A impressionante incoerência gerada reforça a idéia de que as reuniões e conferências são promovidas para retardar os avanços na implementação da CDB. Como podem as delegações perder semelhante oportunidade para discutir um regime, quando estas se deparam com sombrios avisos de cortes de recursos? A urgência em se implementar a CDB parece perder sentido frente a essas constatações. As oportunidades são perdidas e há novas impossibilitadas, os negociadores não estão prontos e as próximas reuniões não estão garantidas. Impressiona a contradição, pois os esforços para garantir novas reuniões são constantemente barrados pelo discurso da falta de recursos, mas, quando estas são realizadas, as retóricas são as da prematuridade, ausência de subsídios técnicos e especialistas para negociar. O círculo vicioso da omissão não se negocia porque não há subsídios financeiros para realizar novas negociações e não há negociações porque não há subsídios técnicos para fazê-lo.

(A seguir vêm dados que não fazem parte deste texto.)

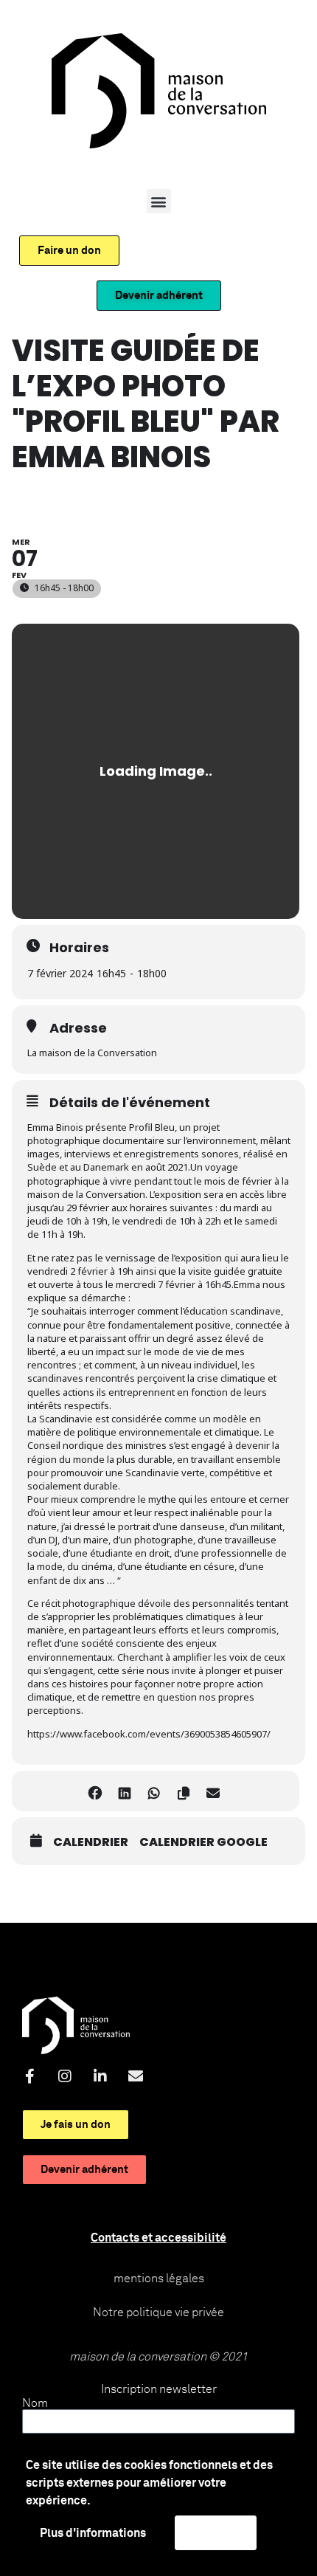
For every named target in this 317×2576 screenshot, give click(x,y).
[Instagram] (65, 2076)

Fica a sensação de que os únicos avanços são os do aumento de instâncias de indecisão e o amadurecimento da prematuridade das negociações. Enquanto isso, o dinheiro (motor da CDB e preocupação-mor das delegações) e o tempo (imprescindível para se reverter a perda de biodiversidade e o uso indevido de conhecimentos tradicionais) se esvaem em meio a discursos da necessidade de se implementar uma convenção onde as delegações não são maduras o suficiente para negociar.
Entenda o significado

:: Populações tradicionais - povos ou grupos que, vivendo em áreas periféricas à nossa sociedade, em situação de relativo isolamento face ao mundo ocidental, construíram formas de se relacionar entre si e com os seres e coisas da natureza muito diferentes das formas vigentes na nossa sociedade. Entre eles, estão: quilombolas, ribeirinhos, extrativistas, caiçaras, raizeiros, sertanejos, geraizeiros, comunidades de "fundos de pasto" e "faxinais" (leia mais sobre o assunto, clicando aqui).

:: Conhecimentos tradicionais associados à biodiversidade - Incluem conhecimentos, inovações e práticas relativos às propriedades e características da diversidade biológica. Por exemplo: informações sobre o poder curativo de raízes e extratos vegetais.

:: Recurso genético - É todo o material de origem vegetal ou animal que contenha a informação genética (DNA) responsável pela produção das substâncias e tecidos essenciais ao organismo (hormônios, proteínas, órgãos etc).

:: Repartição dos benefícios oriundos da biodiversidade - É a compensação financeira ou de outra natureza que devem receber os povos tradicionais pelas pesquisas feitas a partir de seus recursos naturais ou conhecimentos.

:: Consentimento prévio informado - É a autorização preliminar dada por uma comunidade a uma pesquisa ou estudo realizado em seu território, com seus conhecimentos ou recursos biológicos.

:: Sistema de propriedade intelectual - Confere direitos de propriedade a descrições e estudos sobre processos que visam a obtenção de invenções, as quais, por sua vez, apresentem uma inovação e permitam o uso comercial. Em todo o mundo, existem organizações e escritórios responsáveis por conceder esses direitos, que podem ser patentes, marcas, registros e copyrights, entre outros. No Brasil, o Instituto Nacional de Propriedade Intelectual (Inpi) tem a competência de conceder e registrar tais direitos.